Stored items

*** Begin section ***

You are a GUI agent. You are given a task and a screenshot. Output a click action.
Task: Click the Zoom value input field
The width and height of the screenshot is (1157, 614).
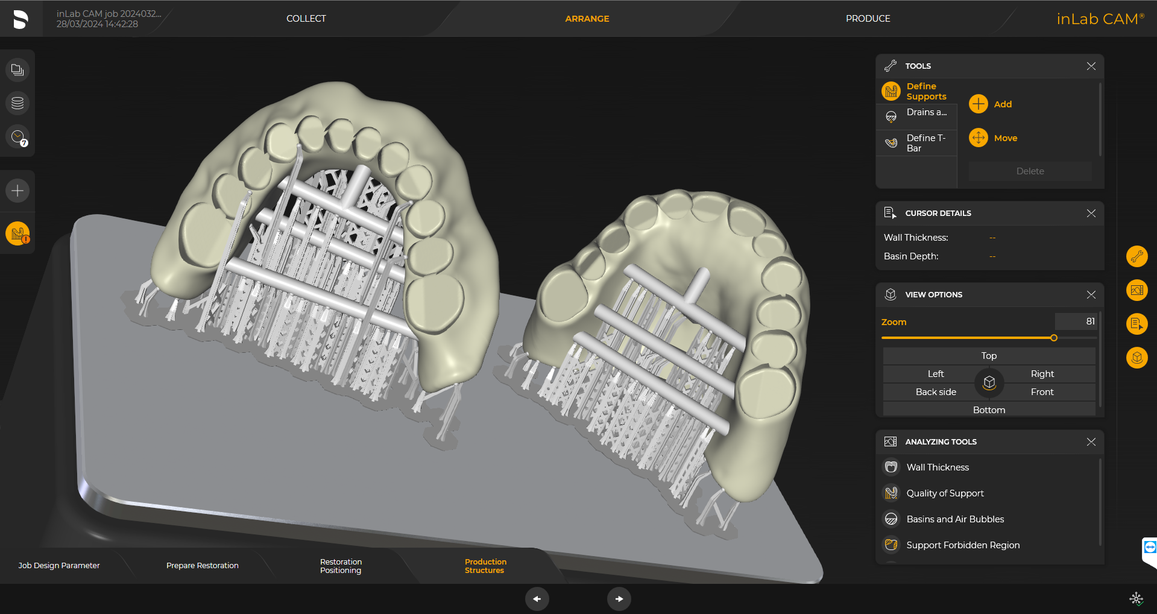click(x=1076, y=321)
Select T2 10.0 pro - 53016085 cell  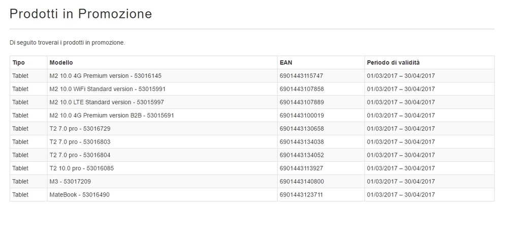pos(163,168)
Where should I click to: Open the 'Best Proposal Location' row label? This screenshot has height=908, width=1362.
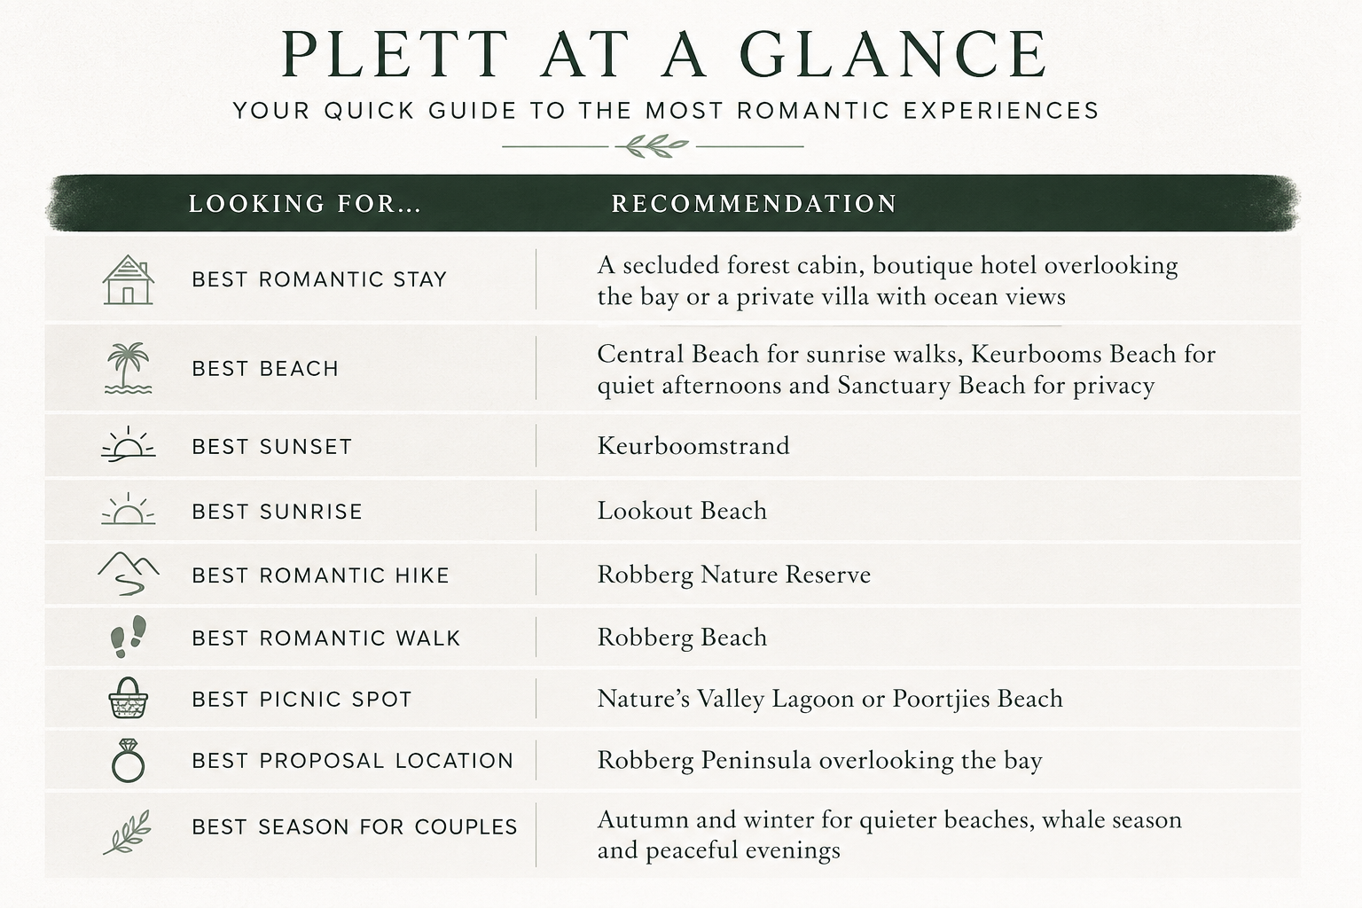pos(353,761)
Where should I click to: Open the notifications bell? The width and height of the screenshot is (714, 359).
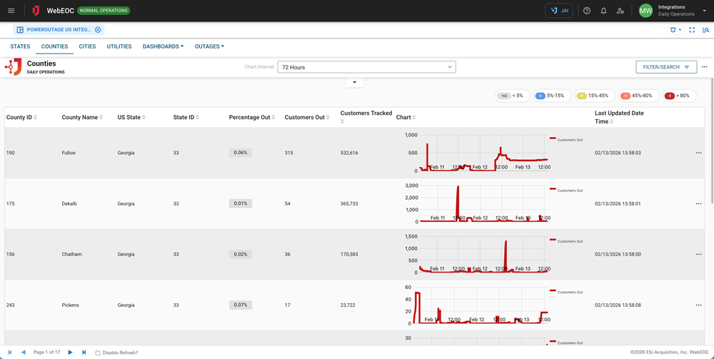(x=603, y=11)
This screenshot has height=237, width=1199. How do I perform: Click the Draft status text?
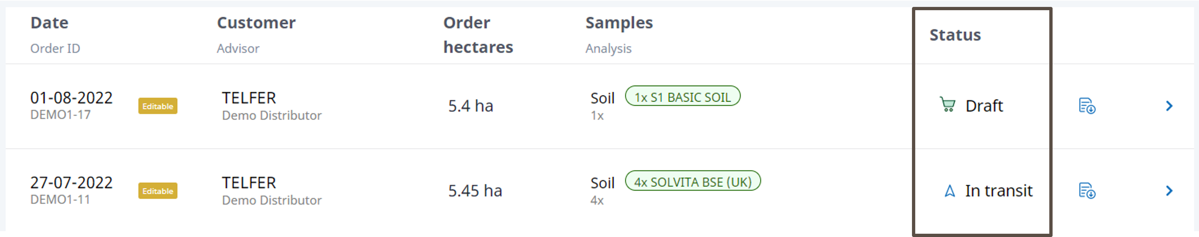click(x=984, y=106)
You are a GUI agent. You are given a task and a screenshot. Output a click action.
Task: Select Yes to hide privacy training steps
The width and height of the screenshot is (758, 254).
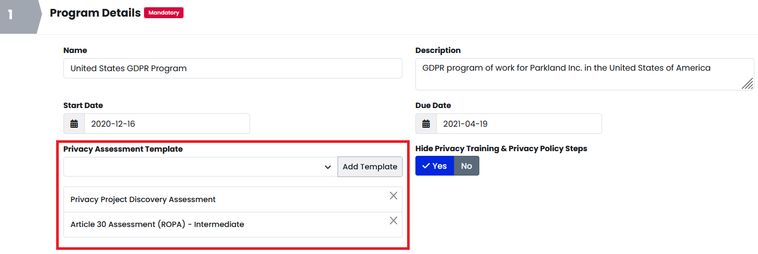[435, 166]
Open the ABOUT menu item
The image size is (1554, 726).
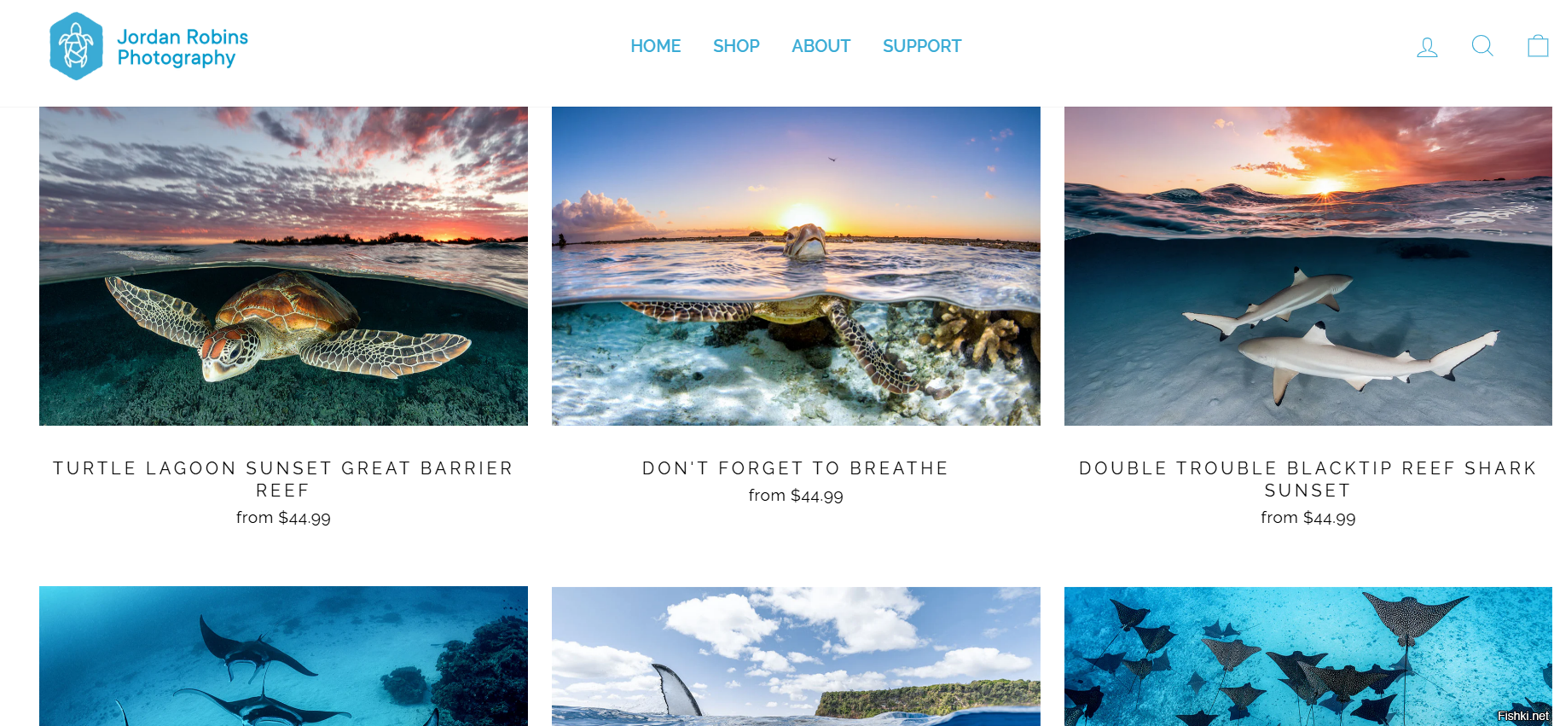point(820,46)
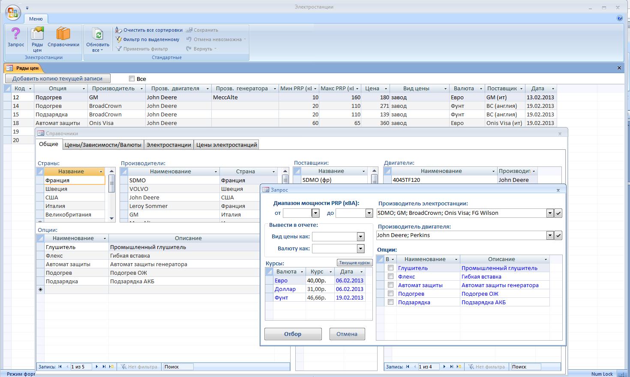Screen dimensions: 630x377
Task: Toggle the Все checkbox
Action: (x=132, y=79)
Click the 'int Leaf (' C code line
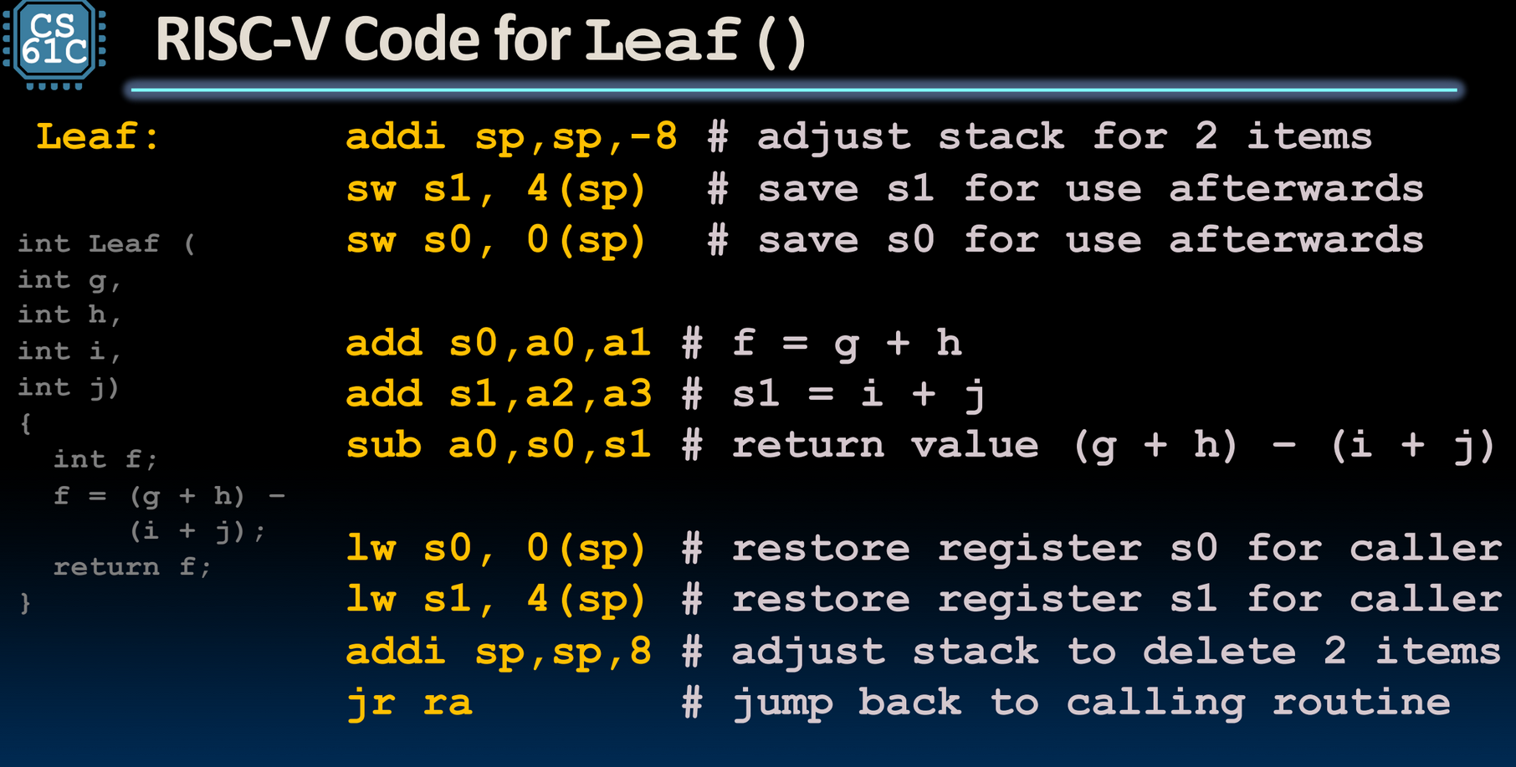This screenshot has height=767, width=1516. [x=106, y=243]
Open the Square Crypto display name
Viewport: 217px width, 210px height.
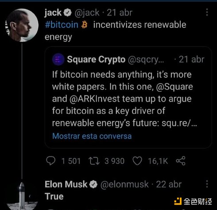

*** End section ***

### Exercise prompt:
Word for word, repeat only the lines from the line containing "Open the Square Crypto display name" through the end of the data, without any pictures.

### Expected output:
Open the Square Crypto display name
Viewport: 217px width, 210px height.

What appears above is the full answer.